• Exercise 1
In the records, switch "screenshot" to "image" in everything from the line containing "Describe the element" down to the end of the records, leaving all else unchanged. Give back only those lines, without the pictures.
• Exercise 2
Resume the text on financial and rentier capital after its final sentence.

• Text segment
>>>>
But this has made capital itself less secure, more volatile and more crisis-prone, because of the resultant tensions between production and realisation of social value when the main arbiters of capital accumulation have little or nothing to do with actual production. The engine of capitalism has been groaning under the strain. The engine could easily blow up (China would almost certainly be the epicentre for that) or grind to a halt (as seems to be the more likely outcome in contemporary Europe and Japan).

There is, in all of this, a deep irony. Historically, industrial capital waged a mighty struggle to free itself from the chains of the landlords who extracted rent, the usurious financiers and the merchants who looked to rob or buy cheap and sell dear in unevenly constructed markets. Twenty-first-century capitalism seems to be busy weaving a net of constraints in which the rentiers, the merchants, the media and communications moguls and, above all, the financers ruthlessly squeeze the lifeblood out of productive industrial capital, to say nothing of the workers employed. It is not that industrial capital disappears. It has merely become subservient to capital in its other more fantastic and virulent forms.

A form of capital has emerged that is ruthlessly dynamic in the field of technological changes and in the globalisation of social relations, yet which not only pays no mind to the conditions under which social labour produces but even seems not to care too much whether production takes place at all. However, if all capitalists seek to live off rents, interest, profit on merchant’s and media capital, or even worse just on speculating in asset values or living off capital gains (as most of the top 1 per cent of income earners do in the USA), without producing social value, then the only possible outcome is a calamitous crisis. A political economy of this kind also betokens
the concentration and centralisation of immense economic wealth, power and privilege among the merchant and media capitalists, the financiers and the rentiers. The emergence of such a plutocracy is, sadly, all too plain to see. The fact that it does so well while the mass of the people does so badly is hard to disguise. The big question is if and when a mass political movement of the dispossessed might arise to repossess that which has been lost.

This leaves us with one critical residual question: if the immense disparities of wealth and income now emerging are a reflection of the rise of this new form of capital, then what were the contradictions that made for the rise of this new form of capital? This is a crucial question that will be taken up later in the context of the dangerous contradictions. It was not, I shall hope to show, a mere accident of history.
<<<<
• Provided data
>>>>
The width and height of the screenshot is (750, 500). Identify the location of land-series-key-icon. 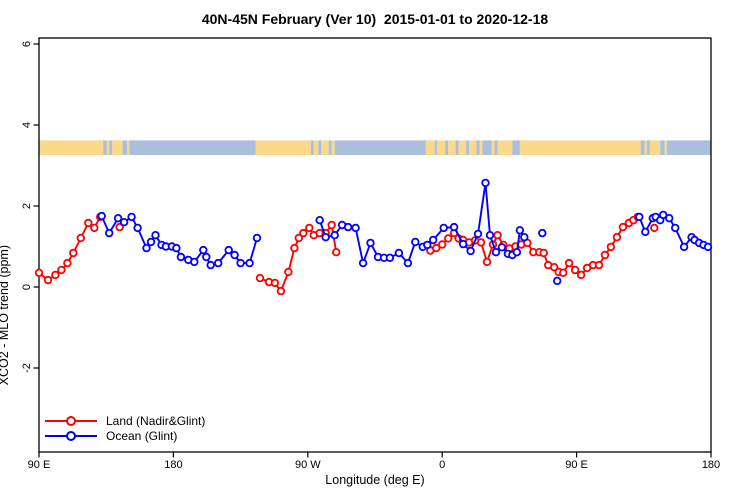
(71, 420).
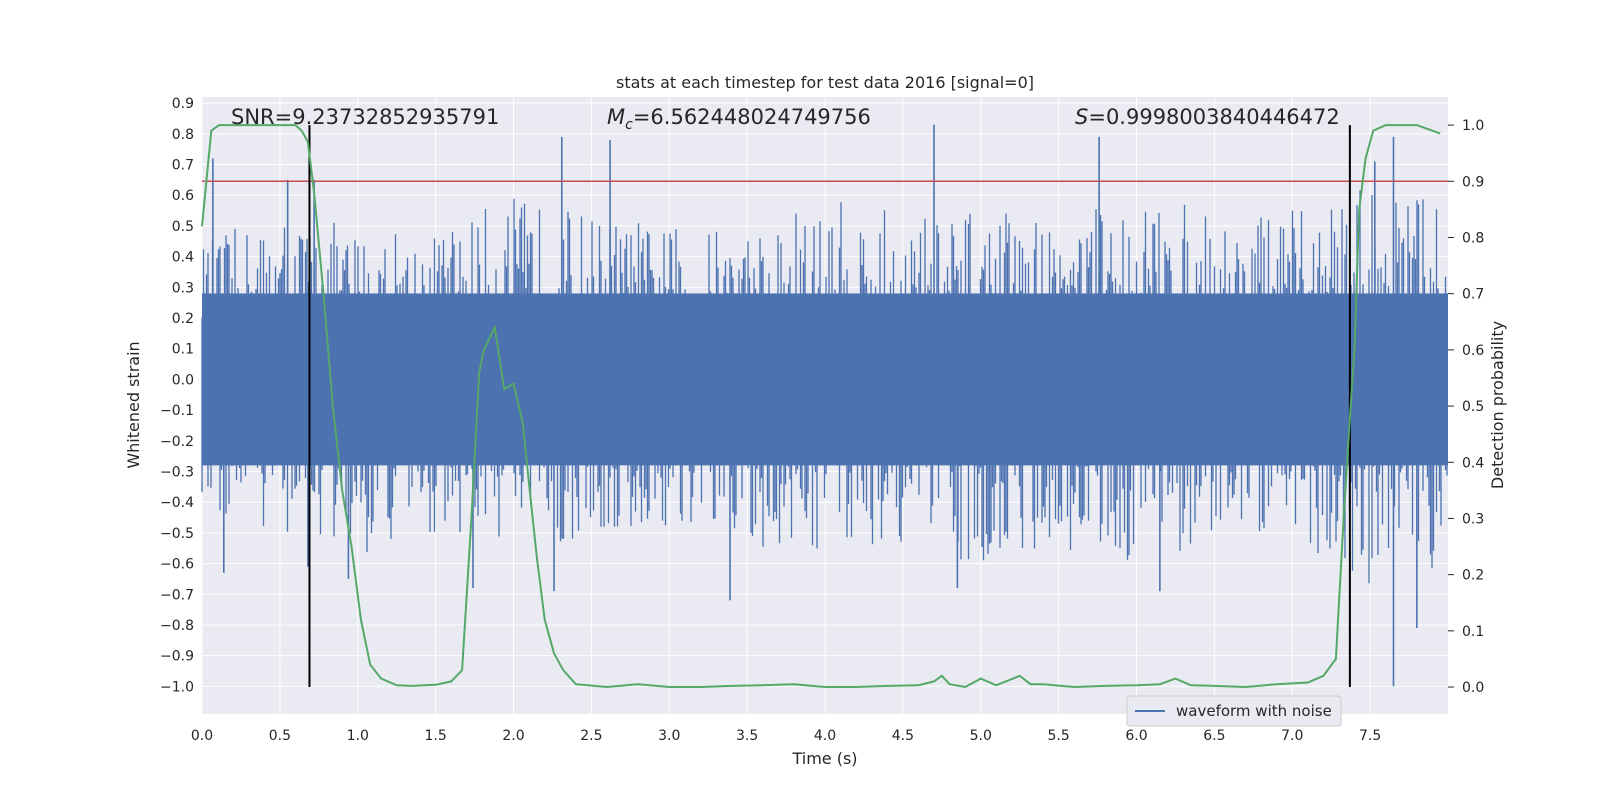  I want to click on x-tick-label: 3.0, so click(669, 736).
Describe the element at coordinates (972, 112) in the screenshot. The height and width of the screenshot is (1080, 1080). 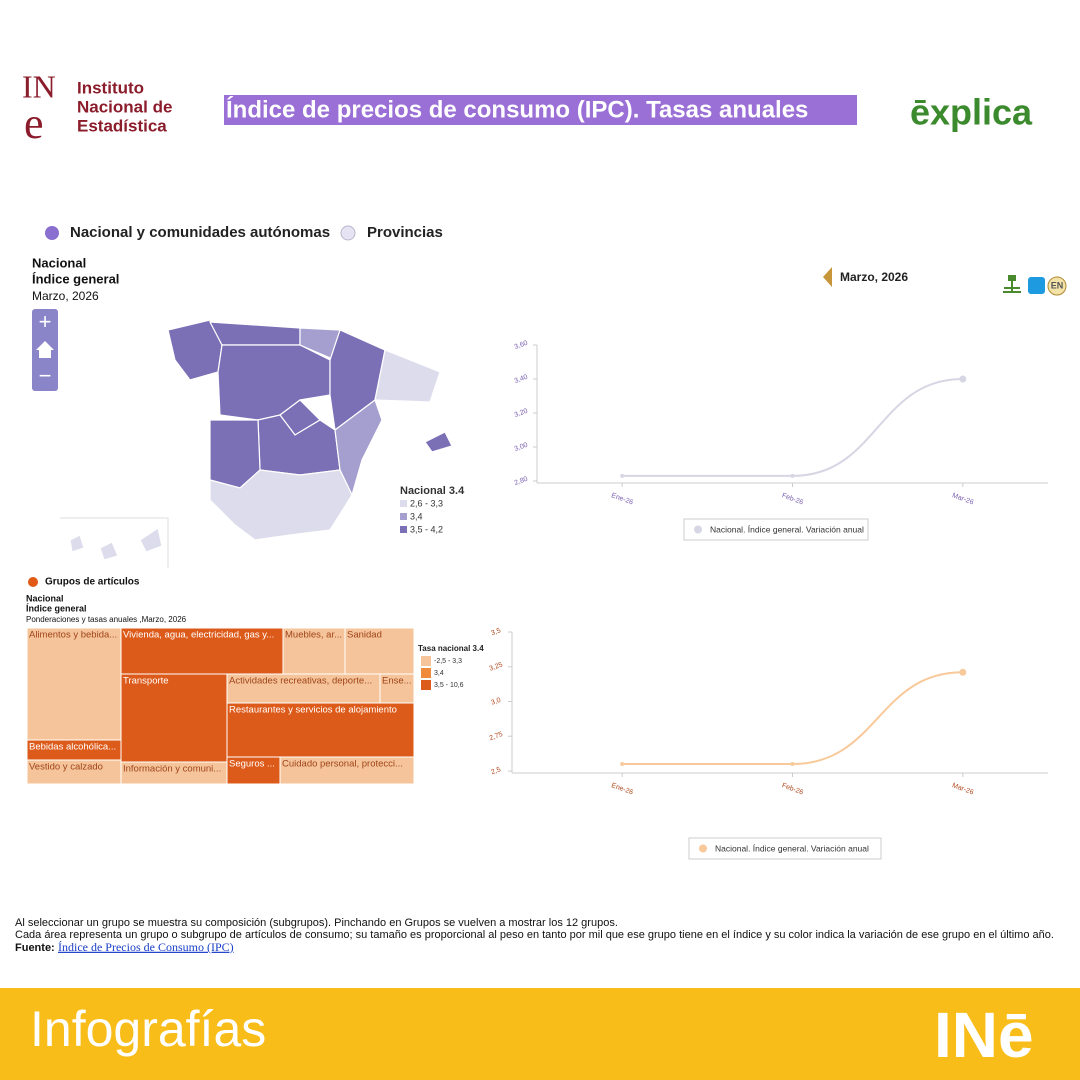
I see `partner-logo: ēxplica` at that location.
<<<<
• Reply 1
Describe the element at coordinates (972, 112) in the image. The height and width of the image is (1080, 1080). 
I see `partner-logo: ēxplica` at that location.

• Reply 2
The political implications of all this for an anti-capitalist strategy are simple enough but far-reaching. If, for example, the poll data for the United States is at all emblematic, then there will be massive public support for a reform movement that produces far more egalitarian outcomes than is currently the case, even as it demands that the state not be the vehicle to accomplish this. There would be and is widespread support for worker-control initiatives, solidarity economies and autonomous communitarian and cooperative structures. The example of Mondragon, the largest and most long-lasting workers’ cooperative in Europe, with its collective management bragging, until very recently, an income disparity of no more than three to one (compared to the 350 to one in a typical US corporation) is appealing.

In this case we also see the potential value of a very important category of political action. This is the idea of ‘revolutionary reform’. Plainly, the reduction of wealth and income disparities from their current levels would not challenge the reproduction of capital one wit. Indeed, such a reduction, it can be plausibly argued, is absolutely necessary for capital to survive in the present conjuncture because the current disparities threaten to become an absolute contradiction by virtue of escalating imbalances between the capacity to manage the contradictory unity between production and realisation.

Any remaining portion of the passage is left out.